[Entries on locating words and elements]
····················
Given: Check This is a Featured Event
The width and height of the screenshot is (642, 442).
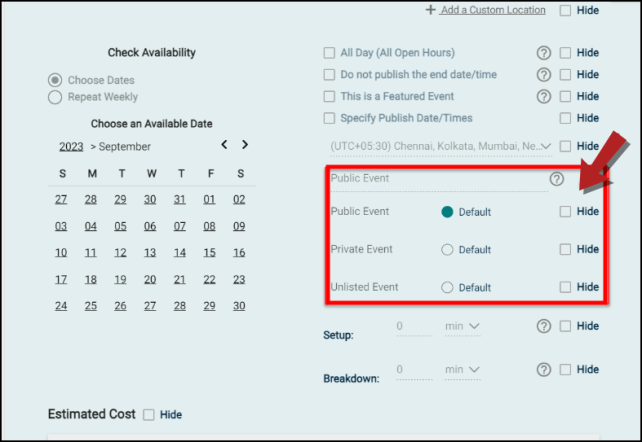Looking at the screenshot, I should 329,96.
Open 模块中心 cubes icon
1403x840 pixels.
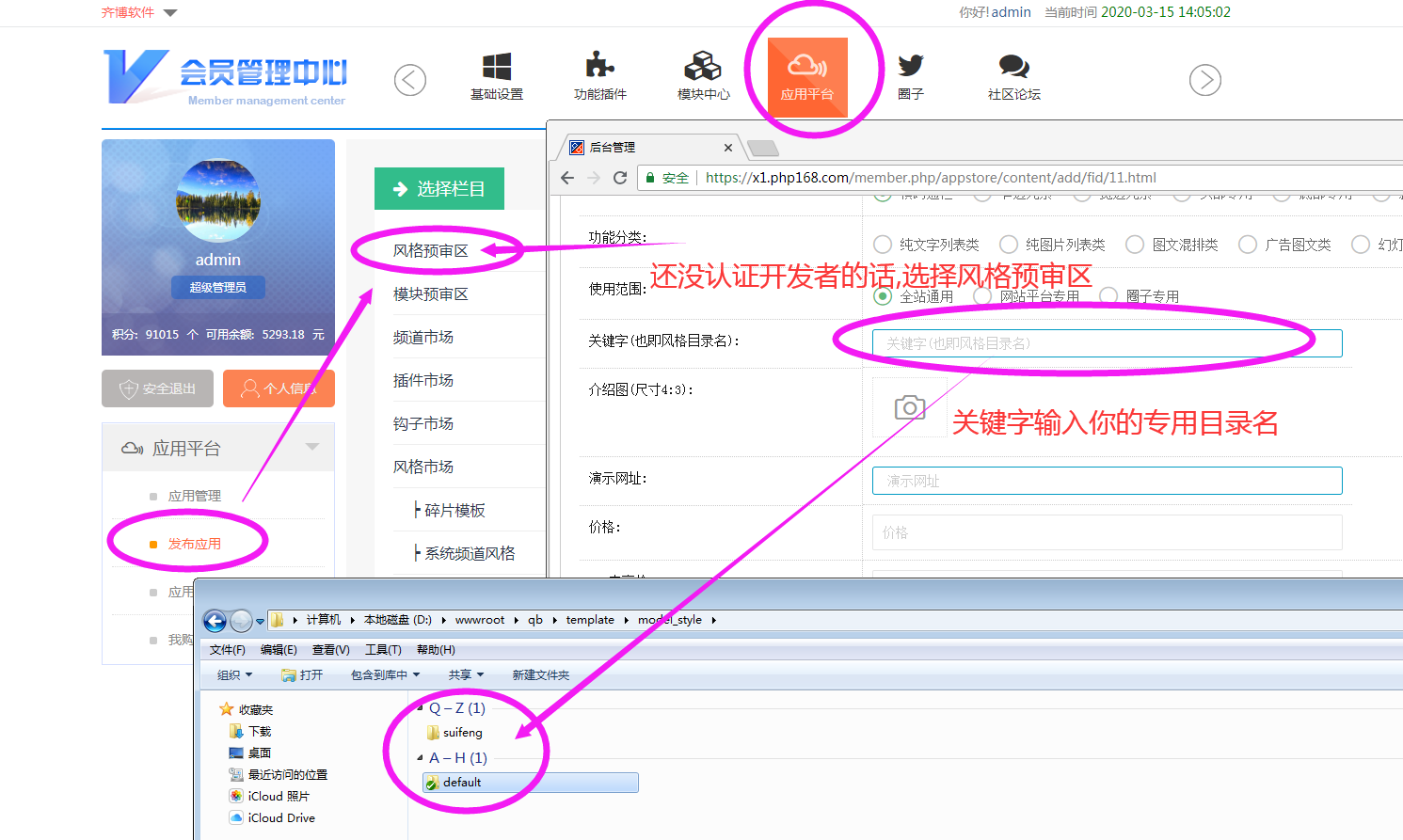pyautogui.click(x=703, y=67)
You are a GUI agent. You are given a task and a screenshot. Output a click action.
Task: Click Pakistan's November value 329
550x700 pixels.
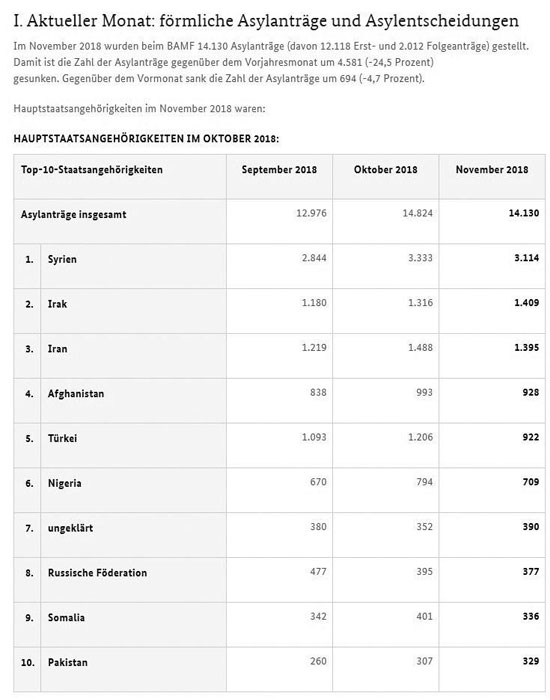(531, 661)
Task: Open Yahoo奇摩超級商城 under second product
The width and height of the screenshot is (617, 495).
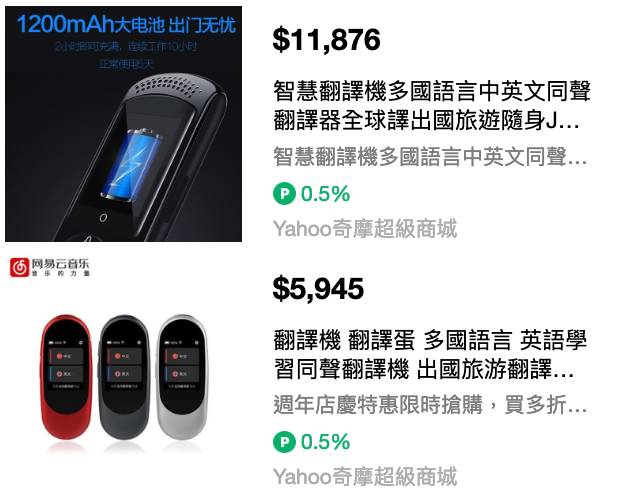Action: [x=365, y=477]
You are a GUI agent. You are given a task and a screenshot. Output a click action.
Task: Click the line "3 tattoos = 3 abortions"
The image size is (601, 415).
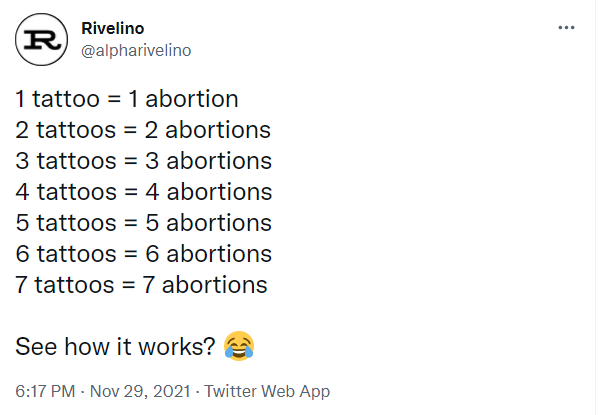coord(143,161)
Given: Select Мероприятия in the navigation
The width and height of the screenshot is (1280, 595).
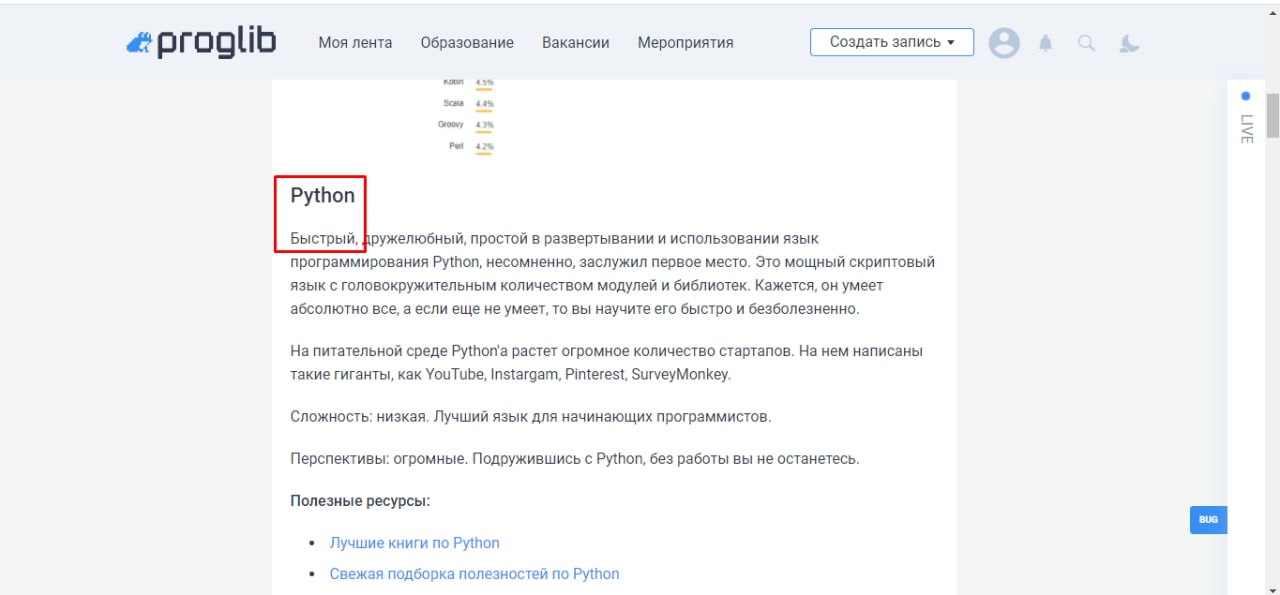Looking at the screenshot, I should (685, 43).
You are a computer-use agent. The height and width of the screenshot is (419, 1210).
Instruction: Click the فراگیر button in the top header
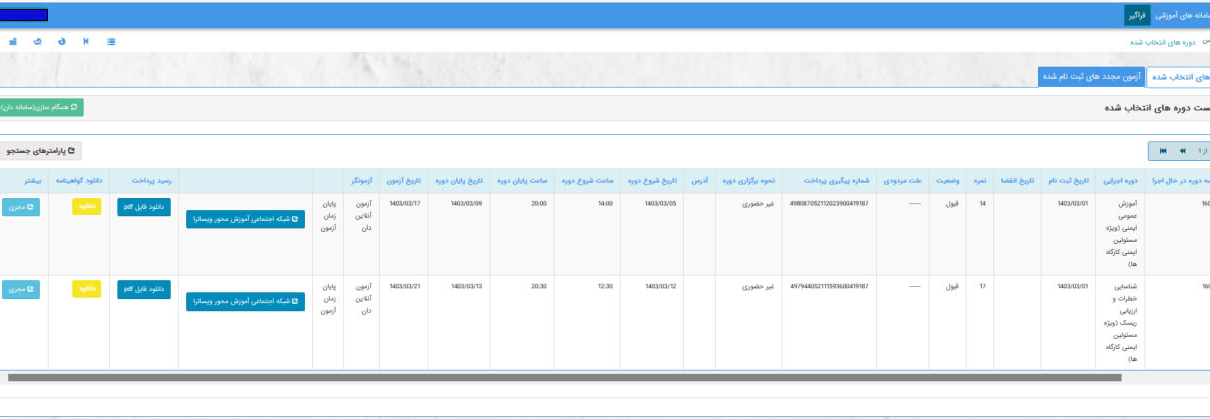(x=1137, y=15)
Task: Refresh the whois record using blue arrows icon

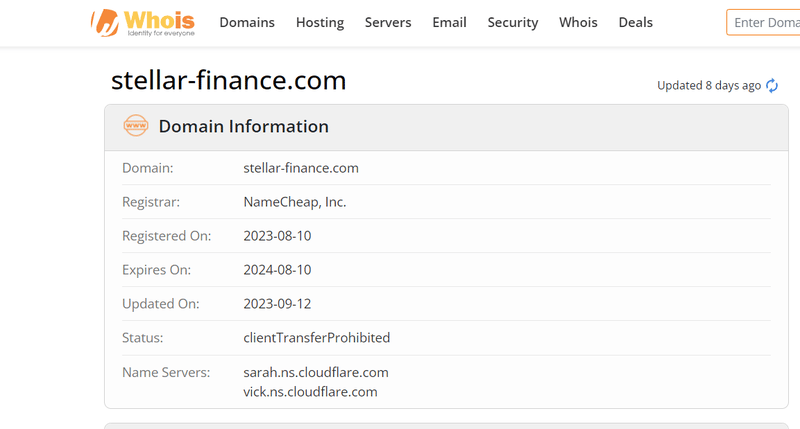Action: click(772, 86)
····················
Required task: Please give the entries from the line containing "Task: Refresh the" through the end of the entries, inclusive, as a two-column CSV with the columns "instruction" and "response". Write one row per entry, put each field in quotes, change any line breaks to spaces, and leave out the pictures.

Task result:
instruction,response
"Task: Refresh the whois record using blue arrows icon","Action: click(772, 86)"